Extract:

::::

Ta Prohm is where silk-cotton fig trees have spent the better part of nine centuries routing roots through stone walls and prying blocks apart. The jungle-reclamation effect is real rather than staged, and the most photographed sections are busiest between 9am and 11am. Arrive when the site opens or after 3pm for something closer to solitude.
Phnom Bakheng, the hilltop temple west of Angkor Thom, is the most popular sunset viewpoint in the park. It has a strict 300-person capacity limit. Arrive before 4pm if you want a spot. The crowd is part of the experience whether you want it to be or not.
Getting Around
Tuk-tuk is the standard transport: most drivers charge $12-15 for a full day covering the Small Circuit (17 km: Angkor Wat, Angkor Thom, Ta Prohm). The Grand Circuit (26 km) adds Preah Khan, Neak Poan, and Ta Som and justifies a second full day. Hiring a local guide for $15-20 per day adds a layer of meaning to the bas-reliefs that an audio guide cannot provide. The symbolism embedded in the carvings is not self-explanatory – the guide is worth it.
Sunrise at Angkor Wat requires arrival by 5am to get a position at the reflecting pools. The combination of the still water, the silhouettes of the towers, and the slow shift of light is the most-photographed moment in Southeast Asia for genuine reasons. Bring a headlamp. The paths are unlit before dawn.
Dining in Siem Reap
Beyond the Pub Street tourist circuit, Siem Reap has real food worth finding. Fish amok, a coconut curry steamed in banana leaves, is Cambodia’s national dish and best ordered at places that make it fresh rather than from a bain-marie. Lok lak, stir-fried beef with lime juice and Kampot pepper sauce, is the midday standard. Kampot pepper is grown in southern Cambodia and is among the finest black pepper produced anywhere – you will taste the difference. The Old Market night market area has affordable street food stalls where you can eat for $1-3. For a proper sit-down meal, The Sugar Palm in Siem Reap does authentic Khmer cooking well.

::::

Source data:

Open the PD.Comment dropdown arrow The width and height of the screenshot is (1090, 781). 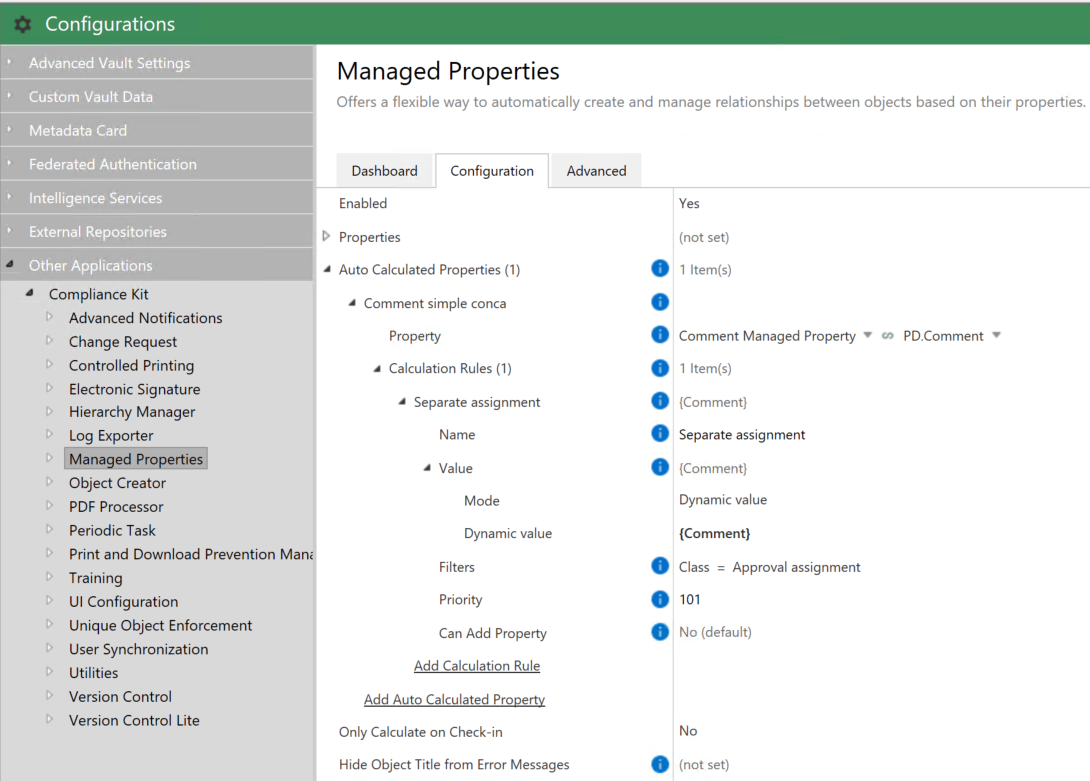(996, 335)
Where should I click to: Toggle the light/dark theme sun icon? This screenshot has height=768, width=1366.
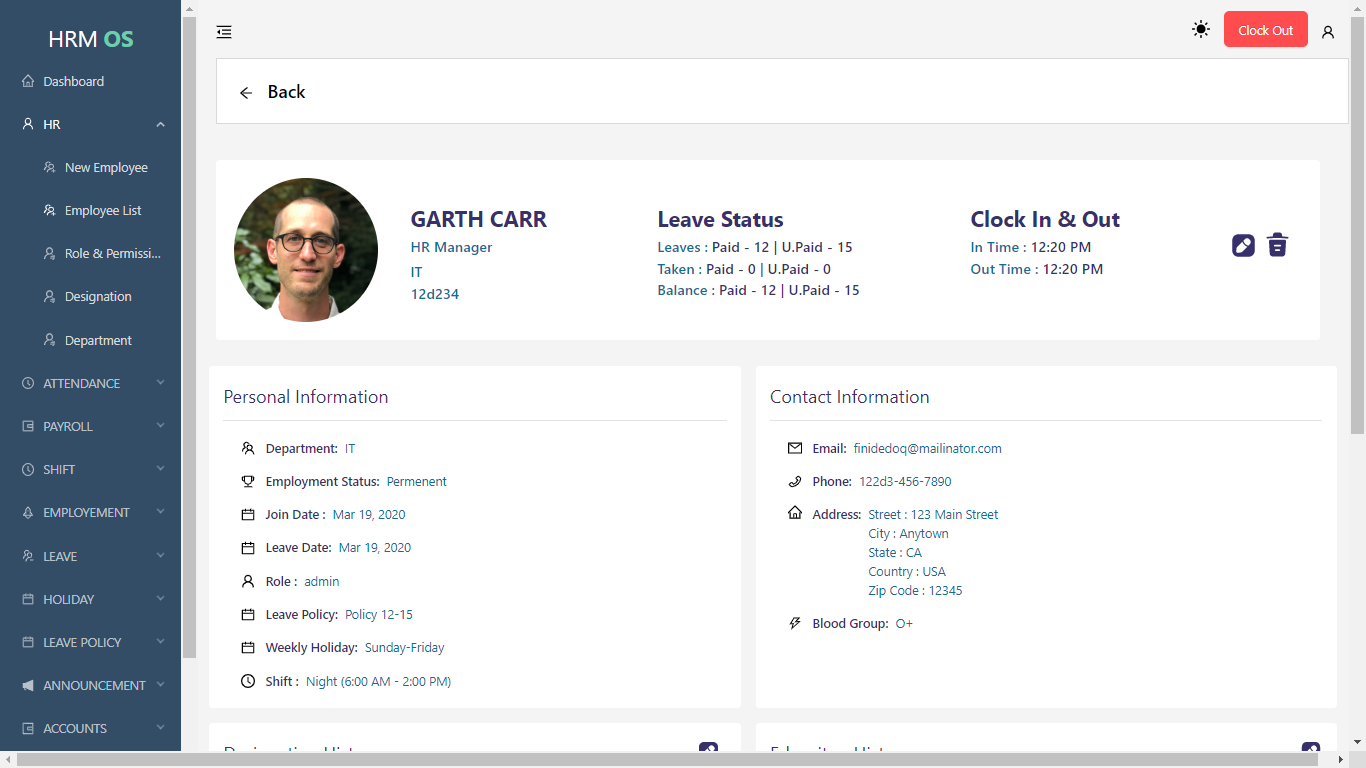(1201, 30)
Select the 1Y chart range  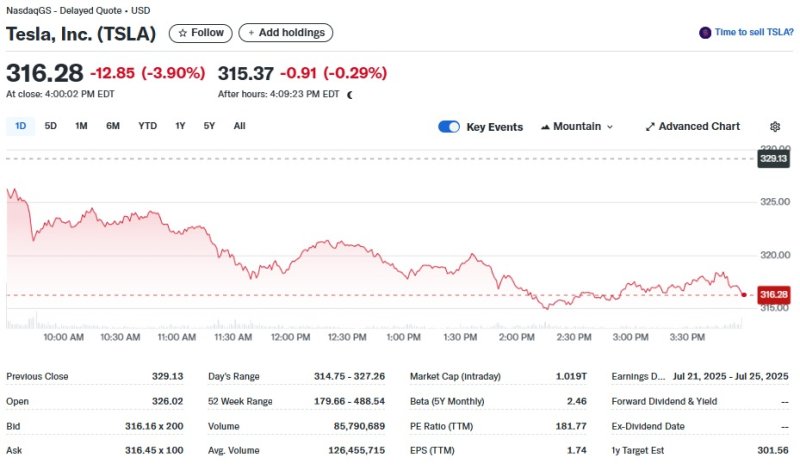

::::

Prompt 1: According to the text on Angkor and Siem Reap, what is the capacity limit at Phnom Bakheng?
Prompt 2: From the text on Angkor and Siem Reap, set down word for word everything from "Ta Prohm is" down to "closer to solitude.".

Task response 1: Phnom Bakheng has a strict capacity limit of 300 people.

Task response 2:
Ta Prohm is where silk-cotton fig trees have spent the better part of nine centuries routing roots through stone walls and prying blocks apart. The jungle-reclamation effect is real rather than staged, and the most photographed sections are busiest between 9am and 11am. Arrive when the site opens or after 3pm for something closer to solitude.